Brokaw, who was Fordham’s commencement speaker in 2009, said that WFUV and media outlets like it are more important than ever.
“It is critically important, in these times especially, that we have a quiet voice of reason and sanity available for all of our citizens,” he said. “I grew up as a child of radio on the Great Plains, and it always spoke to me about the life that was going on beyond the horizon.”
Summerall received the Vin Scully Lifetime Achievement Award in Sports Broadcasting from fellow former New York Giant Frank Gifford. Summerall also was honored by Scully, whose remarks were played via video from Los Angeles, where Scully broadcasts games for the Dodgers.
“Pat is well remembered by the New York Giants and always will be,” Gifford said. “He’s a very special person for all of us who’ve ever associated with him, and I’m delighted to be here this evening to present this award.”
Summerall recalled working with Scully for a year, noting that he admired his storytelling ability.
“To work next to him, to hear what he had to say and how he said it, that’s a privilege only a few get to enjoy,” he said. “To work with Vin Scully, to see him perform under pressure—and believe me, he was under pressure a lot—makes me very grateful to receive this award.”
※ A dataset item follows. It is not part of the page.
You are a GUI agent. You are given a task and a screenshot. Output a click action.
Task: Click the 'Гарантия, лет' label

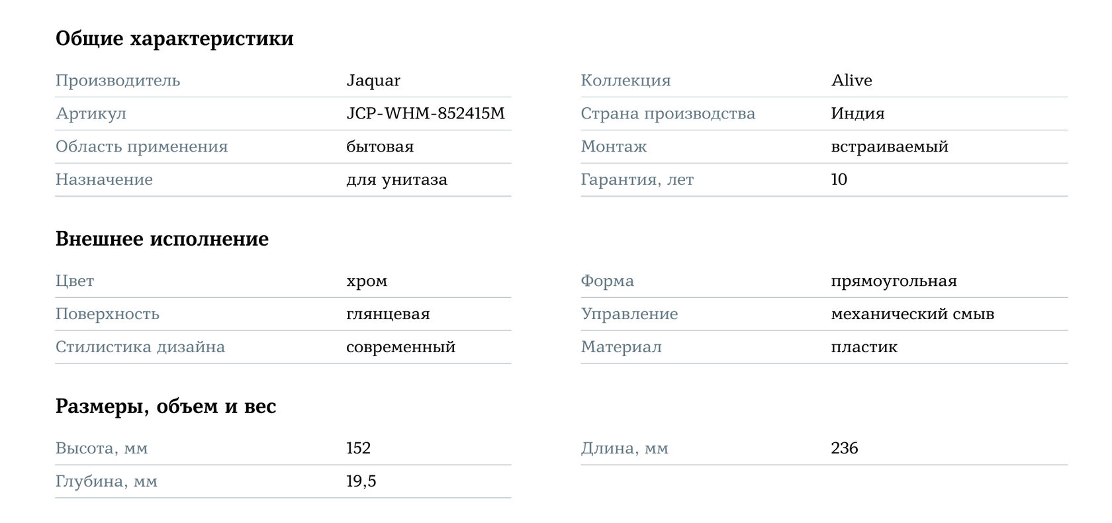click(637, 180)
Los Lobos and attendees finished the night with a rousing version of “La Bamba.”
Photo by Bruce Gilbert |
Before concluding the evening with a seven-song set that brought guests onto the dance floor and ended with audience members on stage singing along to “La Bamba,” Los Lobos received the Sound and Vision Award from Alejandro Escovedo. He noted that Los Lobos, which his band opened for in 1982 in Austin, Texas, has been going strong for 38 years.
“Growing up as a Chicano in Texas and California, it was really important to have people like Los Lobos as an inspiration,” Escovedo said. “Not only did they teach me a lot about my own culture in the music that they played, but they went beyond that and broke down boundaries as to what rock should be by incorporating traditional music with modern rock sounds.”